Was ich eben noch festgestellt habe ist wenn ich eine alias-Domain Anlege wird anscheint die entsprechende .vhost nicht geändert.

also meinedom.de und ich habe zusätzlich meinedom.com

Das geht leider nicht...

Frage kann ich Spamassistent nutzen?

Im zweier hat das ja ganz gut gefunzt.

MfG

mathze


----------



## Till (9. Jan. 2010)

Erstmal vorweg, ISPCXonfig 3 ist eine komplett andere Software als ISPConfig 2 die auch komplett anders funktioniert!



> Was ich eben noch festgestellt habe ist wenn ich eine alias-Domain Anlege wird anscheint die entsprechende .vhost nicht geändert.

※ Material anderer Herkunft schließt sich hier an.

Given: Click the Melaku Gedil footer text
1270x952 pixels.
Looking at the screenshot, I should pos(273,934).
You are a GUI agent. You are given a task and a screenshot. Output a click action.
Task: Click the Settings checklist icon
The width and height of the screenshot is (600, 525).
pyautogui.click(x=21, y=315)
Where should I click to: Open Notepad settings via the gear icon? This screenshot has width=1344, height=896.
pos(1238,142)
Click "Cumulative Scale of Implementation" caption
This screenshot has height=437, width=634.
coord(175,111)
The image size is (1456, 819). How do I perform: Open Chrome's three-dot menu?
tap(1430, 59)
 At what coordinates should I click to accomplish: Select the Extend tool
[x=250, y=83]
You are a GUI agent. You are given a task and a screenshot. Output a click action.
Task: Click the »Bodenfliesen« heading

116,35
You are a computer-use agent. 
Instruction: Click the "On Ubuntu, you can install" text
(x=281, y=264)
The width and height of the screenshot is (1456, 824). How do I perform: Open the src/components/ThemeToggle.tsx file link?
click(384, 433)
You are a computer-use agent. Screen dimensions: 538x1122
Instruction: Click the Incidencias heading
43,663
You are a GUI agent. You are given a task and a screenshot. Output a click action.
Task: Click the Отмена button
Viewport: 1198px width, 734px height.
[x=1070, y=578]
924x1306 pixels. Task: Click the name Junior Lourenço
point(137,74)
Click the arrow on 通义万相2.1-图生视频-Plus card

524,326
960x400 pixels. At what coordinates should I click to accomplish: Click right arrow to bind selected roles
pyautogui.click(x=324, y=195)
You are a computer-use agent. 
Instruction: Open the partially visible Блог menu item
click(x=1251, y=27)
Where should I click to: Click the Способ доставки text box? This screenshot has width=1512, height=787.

Du bringst hier einiges durcheinander. Email hat überhaupt nichts mit webseiten zu tun, das ist zu 100% getrennt. Wenn Du natürlich eine Aliasdomain im web angelegt hast, kann das auch nicht gehen. Du musst einen Alias im emailbereich anlegen, wenn Du einen Emailalias haben willst.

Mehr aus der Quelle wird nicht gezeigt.